━━━━━ Records shown

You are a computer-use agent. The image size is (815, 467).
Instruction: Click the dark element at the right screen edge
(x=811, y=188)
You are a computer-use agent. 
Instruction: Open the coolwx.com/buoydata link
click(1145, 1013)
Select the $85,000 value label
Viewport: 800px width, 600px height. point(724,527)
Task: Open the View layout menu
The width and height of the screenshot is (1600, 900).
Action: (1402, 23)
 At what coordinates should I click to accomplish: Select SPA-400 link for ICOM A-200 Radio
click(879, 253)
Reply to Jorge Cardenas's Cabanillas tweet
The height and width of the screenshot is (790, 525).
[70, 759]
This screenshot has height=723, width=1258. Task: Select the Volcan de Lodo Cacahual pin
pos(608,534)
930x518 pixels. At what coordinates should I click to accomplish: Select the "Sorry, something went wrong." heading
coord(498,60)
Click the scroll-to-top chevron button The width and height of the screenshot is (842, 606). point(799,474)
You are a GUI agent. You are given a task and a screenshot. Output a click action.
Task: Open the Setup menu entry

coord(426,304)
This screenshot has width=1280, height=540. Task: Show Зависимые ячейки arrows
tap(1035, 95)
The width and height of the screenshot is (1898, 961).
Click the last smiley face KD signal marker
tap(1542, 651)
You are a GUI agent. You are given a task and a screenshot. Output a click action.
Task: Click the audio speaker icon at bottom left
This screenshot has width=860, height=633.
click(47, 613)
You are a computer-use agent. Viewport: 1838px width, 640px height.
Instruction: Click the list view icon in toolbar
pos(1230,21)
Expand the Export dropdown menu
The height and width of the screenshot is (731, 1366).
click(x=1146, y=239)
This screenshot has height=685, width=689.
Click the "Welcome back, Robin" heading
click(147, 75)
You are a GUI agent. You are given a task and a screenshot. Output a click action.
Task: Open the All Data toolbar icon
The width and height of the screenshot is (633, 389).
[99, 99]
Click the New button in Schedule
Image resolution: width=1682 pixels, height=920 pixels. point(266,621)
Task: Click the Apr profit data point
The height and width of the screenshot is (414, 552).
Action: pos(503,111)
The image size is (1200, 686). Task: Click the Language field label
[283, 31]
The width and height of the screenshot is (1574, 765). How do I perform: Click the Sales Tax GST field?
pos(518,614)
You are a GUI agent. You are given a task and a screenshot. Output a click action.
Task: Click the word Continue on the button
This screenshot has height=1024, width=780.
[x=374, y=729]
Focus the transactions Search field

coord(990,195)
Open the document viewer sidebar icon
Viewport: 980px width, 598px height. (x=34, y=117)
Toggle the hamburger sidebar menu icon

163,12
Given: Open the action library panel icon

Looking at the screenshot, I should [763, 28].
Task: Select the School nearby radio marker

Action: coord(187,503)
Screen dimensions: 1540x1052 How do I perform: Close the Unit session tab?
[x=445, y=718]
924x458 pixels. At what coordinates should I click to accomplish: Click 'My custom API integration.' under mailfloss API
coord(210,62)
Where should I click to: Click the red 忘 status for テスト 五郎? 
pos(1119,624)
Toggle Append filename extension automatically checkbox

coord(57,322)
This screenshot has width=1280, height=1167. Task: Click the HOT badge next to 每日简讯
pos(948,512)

━━━━━━━━━━

**The task**
Each and every entry needs to be repeated exactly.

**Exercise solution**
You are a computer-use agent. The image size is (815, 467).
Instruction: Click the dark element at the right screen edge
(x=811, y=188)
You are a computer-use agent. 
Instruction: Open the coolwx.com/buoydata link
click(1145, 1013)
Select the $85,000 value label
Viewport: 800px width, 600px height. point(724,527)
Task: Open the View layout menu
The width and height of the screenshot is (1600, 900).
Action: (1402, 23)
 At what coordinates should I click to accomplish: Select SPA-400 link for ICOM A-200 Radio
click(879, 253)
Reply to Jorge Cardenas's Cabanillas tweet
The height and width of the screenshot is (790, 525).
[70, 759]
This screenshot has height=723, width=1258. Task: Select the Volcan de Lodo Cacahual pin
pos(608,534)
930x518 pixels. At what coordinates should I click to accomplish: Select the "Sorry, something went wrong." heading
coord(498,60)
Click the scroll-to-top chevron button The width and height of the screenshot is (842, 606). point(799,474)
You are a GUI agent. You are given a task and a screenshot. Output a click action.
Task: Open the Setup menu entry

coord(426,304)
This screenshot has width=1280, height=540. Task: Show Зависимые ячейки arrows
tap(1035, 95)
The width and height of the screenshot is (1898, 961).
Click the last smiley face KD signal marker
tap(1542, 651)
You are a GUI agent. You are given a task and a screenshot. Output a click action.
Task: Click the audio speaker icon at bottom left
This screenshot has width=860, height=633.
click(47, 613)
You are a computer-use agent. Viewport: 1838px width, 640px height.
Instruction: Click the list view icon in toolbar
pos(1230,21)
Expand the Export dropdown menu
The height and width of the screenshot is (731, 1366).
click(x=1146, y=239)
This screenshot has height=685, width=689.
Click the "Welcome back, Robin" heading
click(147, 75)
You are a GUI agent. You are given a task and a screenshot. Output a click action.
Task: Open the All Data toolbar icon
The width and height of the screenshot is (633, 389).
[99, 99]
Click the New button in Schedule
Image resolution: width=1682 pixels, height=920 pixels. point(266,621)
Task: Click the Apr profit data point
The height and width of the screenshot is (414, 552).
Action: pos(503,111)
The image size is (1200, 686). Task: Click the Language field label
[283, 31]
The width and height of the screenshot is (1574, 765). How do I perform: Click the Sales Tax GST field?
pos(518,614)
You are a GUI agent. You are given a task and a screenshot. Output a click action.
Task: Click the word Continue on the button
This screenshot has height=1024, width=780.
[x=374, y=729]
Focus the transactions Search field

coord(990,195)
Open the document viewer sidebar icon
Viewport: 980px width, 598px height. (x=34, y=117)
Toggle the hamburger sidebar menu icon

163,12
Given: Open the action library panel icon

Looking at the screenshot, I should [763, 28].
Task: Select the School nearby radio marker

Action: coord(187,503)
Screen dimensions: 1540x1052 How do I perform: Close the Unit session tab?
[x=445, y=718]
924x458 pixels. At what coordinates should I click to accomplish: Click 'My custom API integration.' under mailfloss API
coord(210,62)
Where should I click to: Click the red 忘 status for テスト 五郎? 
pos(1119,624)
Toggle Append filename extension automatically checkbox

coord(57,322)
This screenshot has width=1280, height=1167. Task: Click the HOT badge next to 每日简讯
pos(948,512)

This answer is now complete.